L’article précise également :

"En cas de mise en vente de tout ou partie d'un immeuble, l'état des risques est remis au potentiel acquéreur par le vendeur lors de la première visite de l'immeuble, si une telle visite a lieu ».

Enfin, il est spécifié :

« Sans préjudice des deux premiers alinéas du présent I bis, l'état des risques est :

1° Intégré au dossier de diagnostic technique prévu à l'article L. 271-4 du code de la construction et de l'habitation ou, lorsque la vente porte sur un immeuble non bâti, annexé à la promesse de vente ou, à défaut de promesse, à l'acte authentique de vente ;

2° Annexé à l'acte authentique de vente et, le cas échéant, au contrat préliminaire, en cas de vente en l'état futur d’achèvement ».

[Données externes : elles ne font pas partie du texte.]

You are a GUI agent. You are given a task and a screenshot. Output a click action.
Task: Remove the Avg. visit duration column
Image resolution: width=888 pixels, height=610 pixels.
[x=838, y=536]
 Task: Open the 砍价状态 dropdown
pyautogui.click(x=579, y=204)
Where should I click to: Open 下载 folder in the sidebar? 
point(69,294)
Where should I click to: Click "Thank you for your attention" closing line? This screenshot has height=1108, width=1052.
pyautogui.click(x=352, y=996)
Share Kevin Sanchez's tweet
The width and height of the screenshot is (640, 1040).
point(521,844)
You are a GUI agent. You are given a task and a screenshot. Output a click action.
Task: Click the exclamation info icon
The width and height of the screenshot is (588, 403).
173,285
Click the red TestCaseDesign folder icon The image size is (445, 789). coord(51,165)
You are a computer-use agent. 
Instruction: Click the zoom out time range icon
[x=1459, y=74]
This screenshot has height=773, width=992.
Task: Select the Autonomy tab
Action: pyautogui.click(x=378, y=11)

On peut douter qu'en pratique, les Agences Immobilières ou les vendeurs pensent à remettre immédiatement un tel document à l'acquéreur potentiel. Pourtant cette obligation est belle est bien prévue par le code de l'environnement comme cela vient d'être rappelé.

En tout état de cause, cette information figurera « in fine »  au dossier de diagnostic technique et sera annexée à l'acte authentique de vente final.

La mise en œuvre de cette obligation présente parfois quelques difficultés pratiques et la jurisprudence a du en préciser les contours.


II - Précisions des contours par la jurisprudence


Dans une affaire dans laquelle l'acquéreur avait refusé de réitérer la vente d'un immeuble à usage d'habitation du fait de la non production lors de la signature du compromis du plan de prévention des risques naturels, la cour d’appela  relevé que la Commune de rattachement figurait bien dans un périmètre d'un plan de prévention des risques pour les aléas inondations et mouvements de terrain, mais qu'il convenait de déterminer si l'immeuble se situait est bien à l'intérieur dudit périmètre  ce que les documents soumis à la cour ne permettait pas d’évaluer. Pour s'en assurer la cour d'appela décidé la désignation d'un expert judiciaire (CA Douai, 11 mars 2013, nº 12/00419).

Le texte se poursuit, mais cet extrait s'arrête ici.